╭─ INFORMATION SHOWN

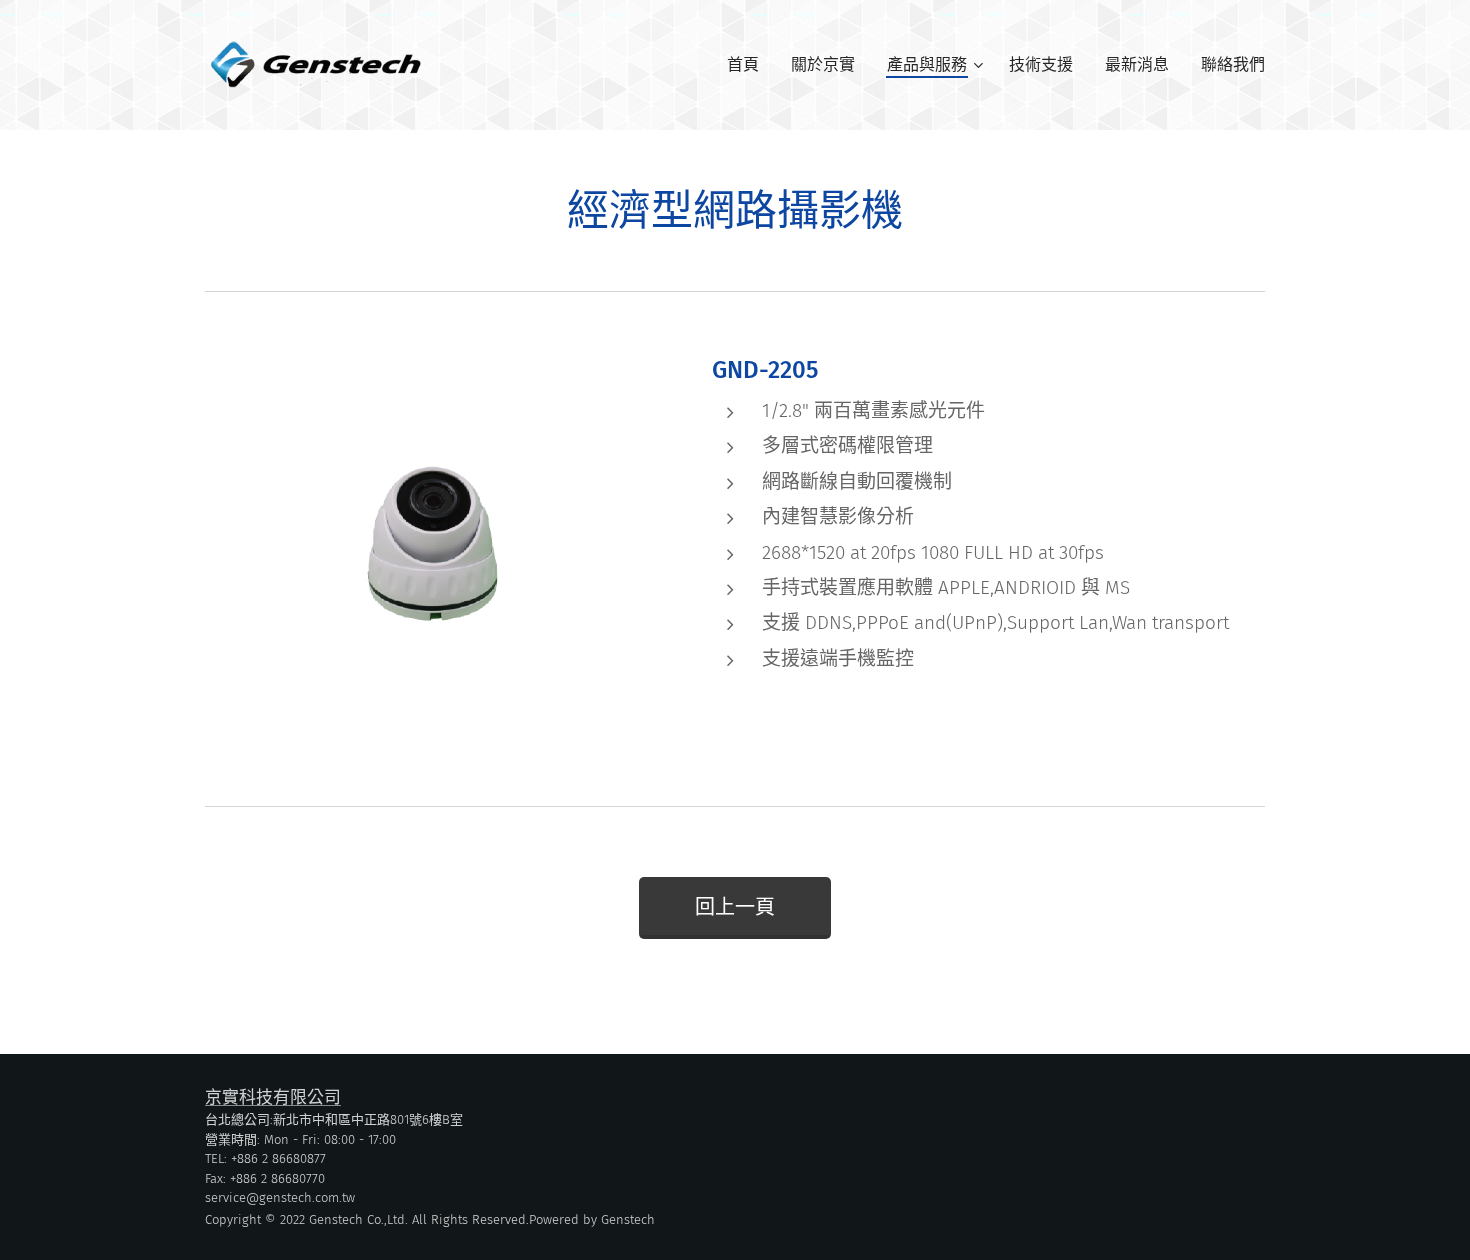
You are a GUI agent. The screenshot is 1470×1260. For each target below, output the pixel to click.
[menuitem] (748, 65)
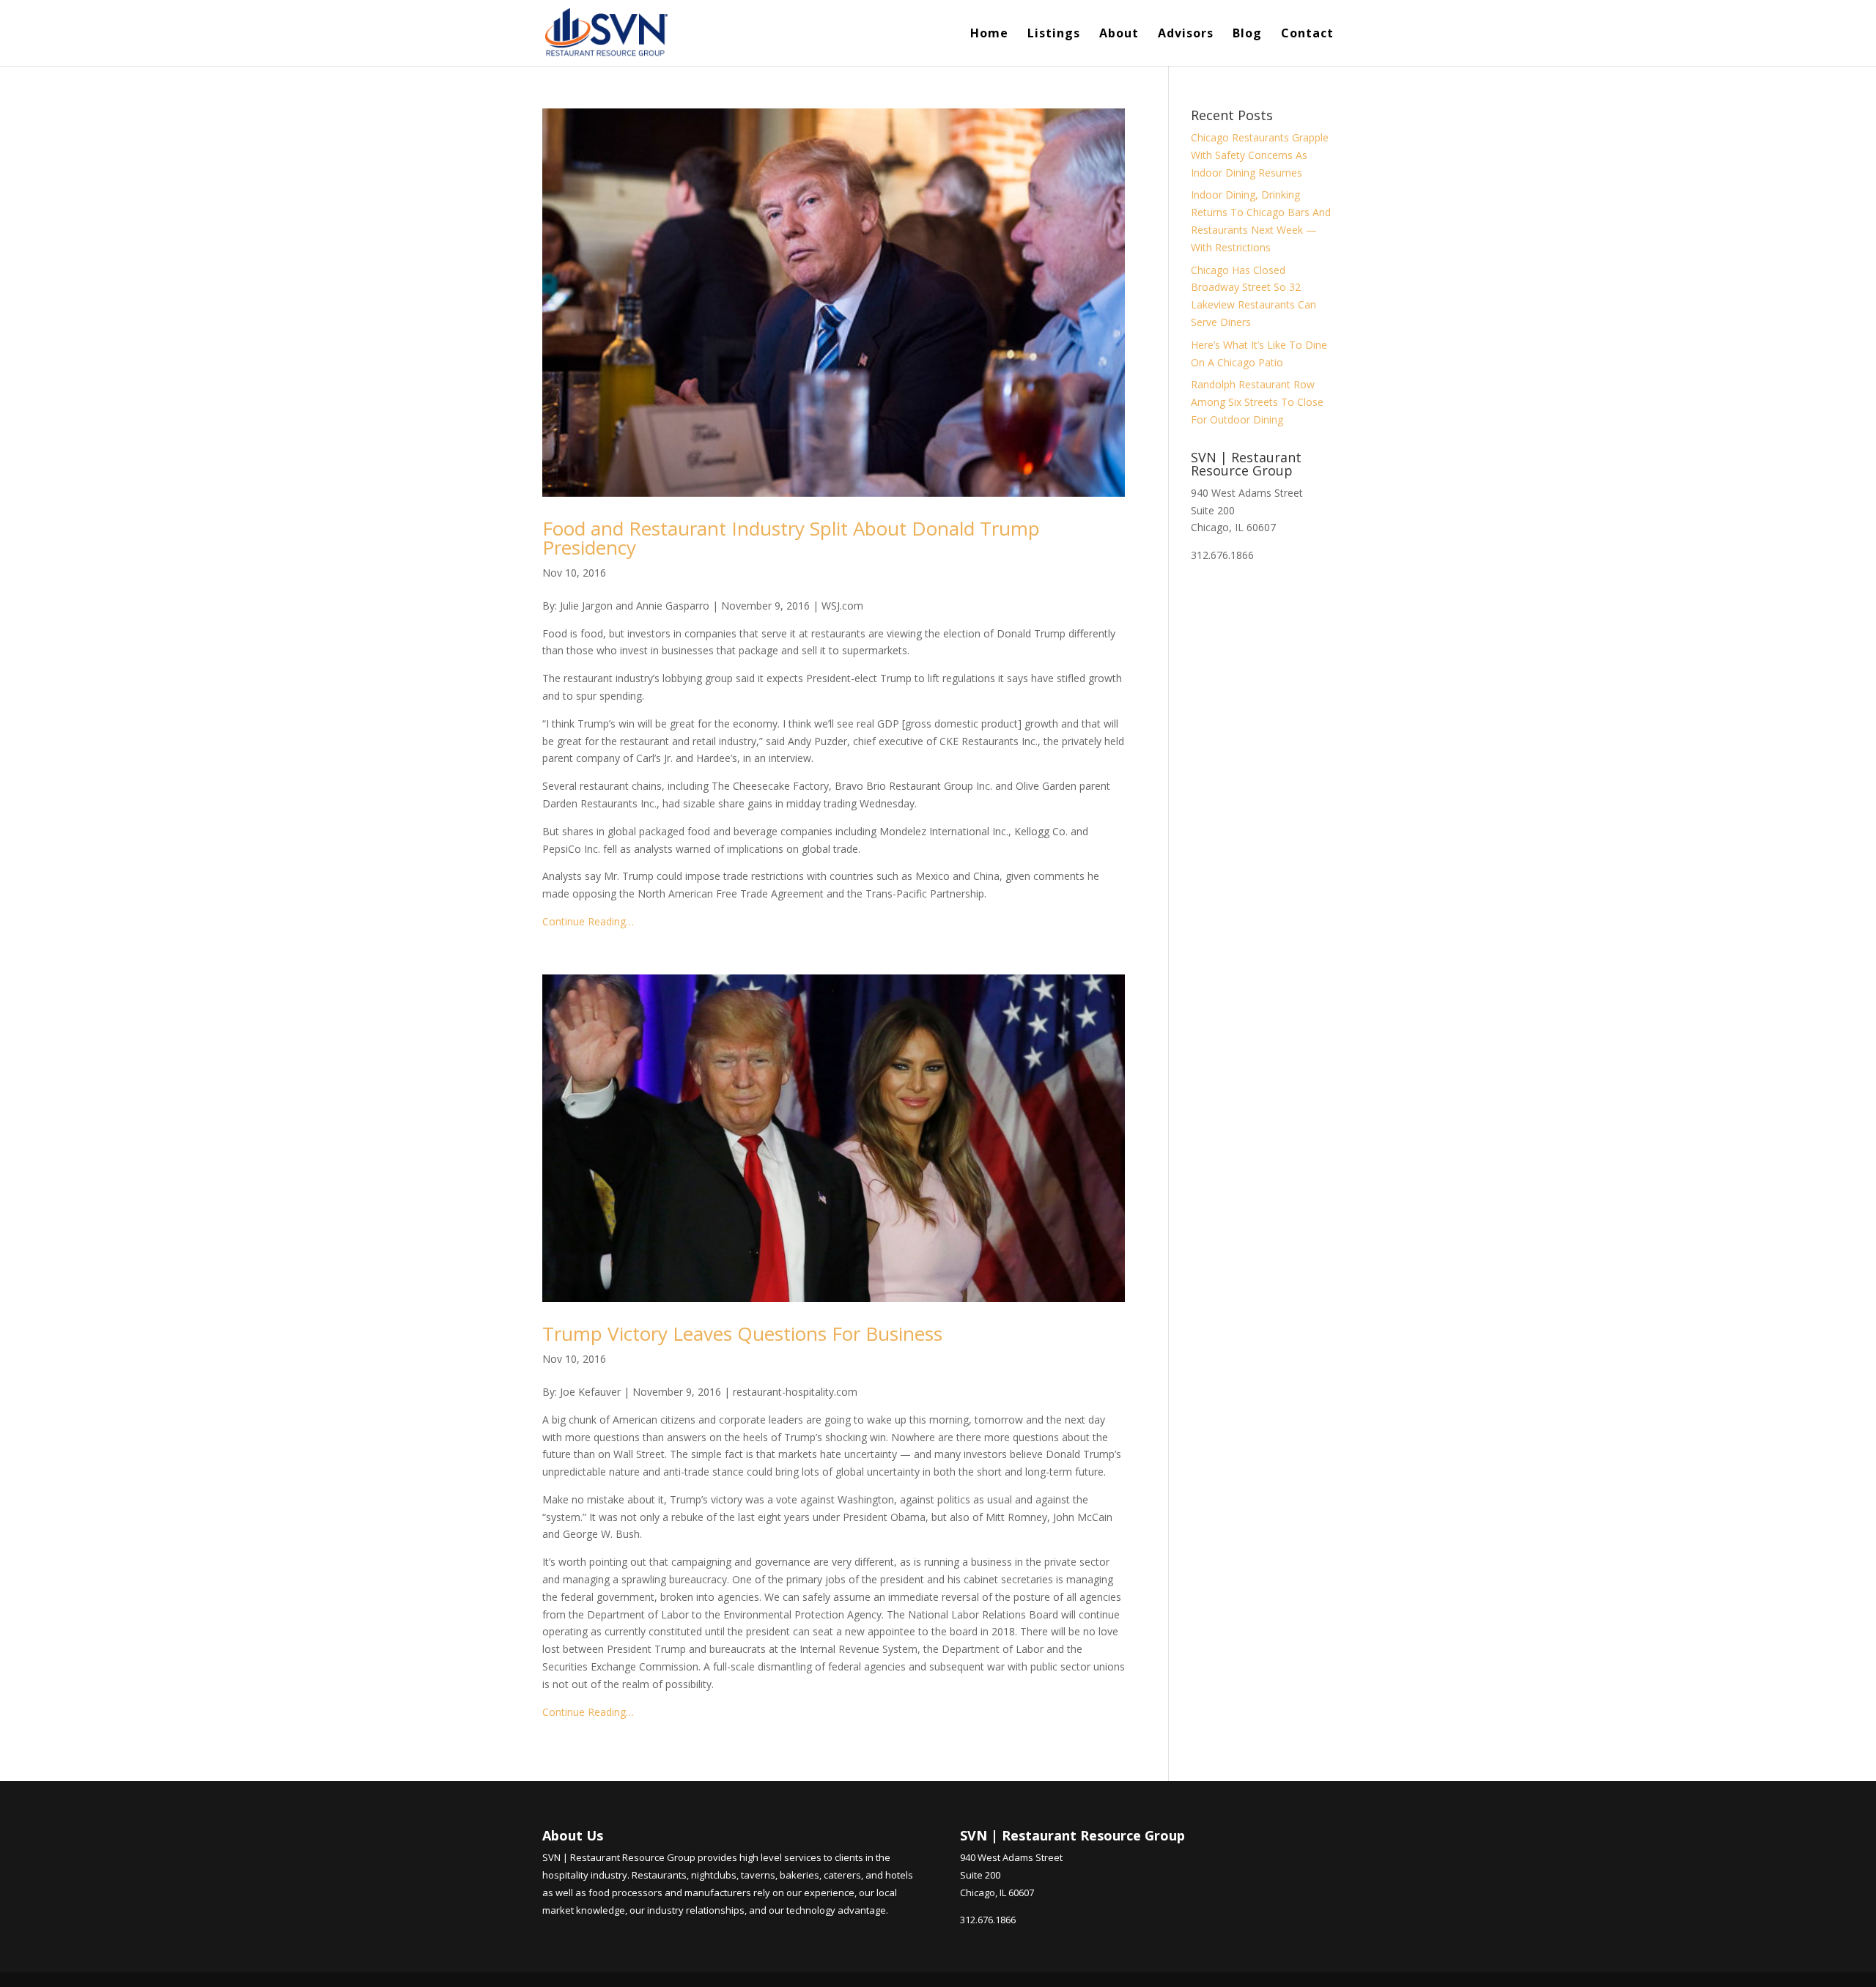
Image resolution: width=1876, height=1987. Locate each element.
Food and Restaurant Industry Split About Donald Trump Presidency (791, 537)
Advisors (1186, 34)
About (1119, 34)
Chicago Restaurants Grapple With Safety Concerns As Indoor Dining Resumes (1260, 155)
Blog (1247, 34)
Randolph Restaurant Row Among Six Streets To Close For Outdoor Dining (1257, 401)
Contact (1307, 34)
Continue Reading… (588, 921)
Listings (1053, 34)
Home (989, 34)
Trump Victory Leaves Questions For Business (742, 1333)
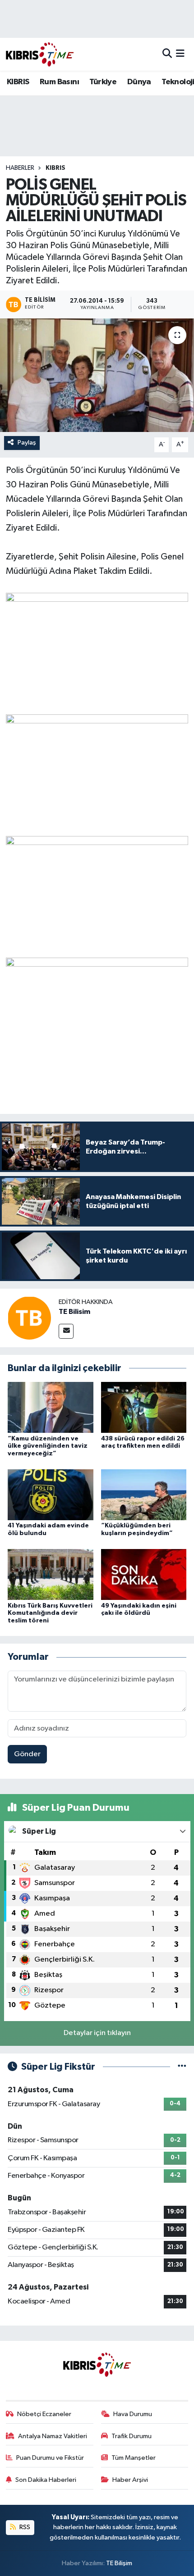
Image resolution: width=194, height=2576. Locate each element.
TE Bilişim (119, 2563)
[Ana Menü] (180, 54)
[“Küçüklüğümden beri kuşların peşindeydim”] (144, 1494)
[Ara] (167, 54)
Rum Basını (59, 82)
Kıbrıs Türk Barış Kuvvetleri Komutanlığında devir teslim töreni (50, 1613)
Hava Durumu (132, 2414)
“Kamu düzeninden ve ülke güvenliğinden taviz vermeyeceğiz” (48, 1446)
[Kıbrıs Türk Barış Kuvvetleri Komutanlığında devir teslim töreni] (50, 1574)
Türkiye (102, 82)
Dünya (139, 82)
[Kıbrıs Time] (40, 54)
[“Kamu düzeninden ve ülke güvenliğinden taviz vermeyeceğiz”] (50, 1407)
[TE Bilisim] (29, 1318)
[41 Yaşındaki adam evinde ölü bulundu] (50, 1494)
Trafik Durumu (131, 2436)
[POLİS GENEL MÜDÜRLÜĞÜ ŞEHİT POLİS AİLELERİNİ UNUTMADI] (97, 375)
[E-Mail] (66, 1331)
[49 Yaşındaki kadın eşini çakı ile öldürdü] (144, 1574)
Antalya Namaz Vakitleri (52, 2436)
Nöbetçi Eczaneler (44, 2414)
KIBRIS (18, 82)
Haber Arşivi (130, 2479)
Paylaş (27, 442)
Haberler (20, 168)
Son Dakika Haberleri (45, 2479)
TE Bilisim (74, 1311)
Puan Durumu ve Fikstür (50, 2457)
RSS (24, 2527)
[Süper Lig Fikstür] (182, 2067)
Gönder (27, 1754)
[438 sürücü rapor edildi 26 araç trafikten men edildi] (144, 1407)
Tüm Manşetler (133, 2457)
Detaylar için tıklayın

╰─

WORK INSTRUCTIONS
Would you repeat, exactly and with nothing added, every line from the line containing "TE Bilişim (119, 2563)" through the last line of the records above?

WRITTEN SOLUTION
TE Bilişim (119, 2563)
[Ana Menü] (180, 54)
[“Küçüklüğümden beri kuşların peşindeydim”] (144, 1494)
[Ara] (167, 54)
Rum Basını (59, 82)
Kıbrıs Türk Barış Kuvvetleri Komutanlığında devir teslim töreni (50, 1613)
Hava Durumu (132, 2414)
“Kamu düzeninden ve ülke güvenliğinden taviz vermeyeceğiz” (48, 1446)
[Kıbrıs Türk Barış Kuvvetleri Komutanlığında devir teslim töreni] (50, 1574)
Türkiye (102, 82)
Dünya (139, 82)
[Kıbrıs Time] (40, 54)
[“Kamu düzeninden ve ülke güvenliğinden taviz vermeyeceğiz”] (50, 1407)
[TE Bilisim] (29, 1318)
[41 Yaşındaki adam evinde ölü bulundu] (50, 1494)
Trafik Durumu (131, 2436)
[POLİS GENEL MÜDÜRLÜĞÜ ŞEHİT POLİS AİLELERİNİ UNUTMADI] (97, 375)
[E-Mail] (66, 1331)
[49 Yaşındaki kadın eşini çakı ile öldürdü] (144, 1574)
Antalya Namaz Vakitleri (52, 2436)
Nöbetçi Eczaneler (44, 2414)
KIBRIS (18, 82)
Haber Arşivi (130, 2479)
Paylaş (27, 442)
Haberler (20, 168)
Son Dakika Haberleri (45, 2479)
TE Bilisim (74, 1311)
Puan Durumu ve Fikstür (50, 2457)
RSS (24, 2527)
[Süper Lig Fikstür] (182, 2067)
Gönder (27, 1754)
[438 sürücü rapor edildi 26 araç trafikten men edildi] (144, 1407)
Tüm Manşetler (133, 2457)
Detaylar için tıklayın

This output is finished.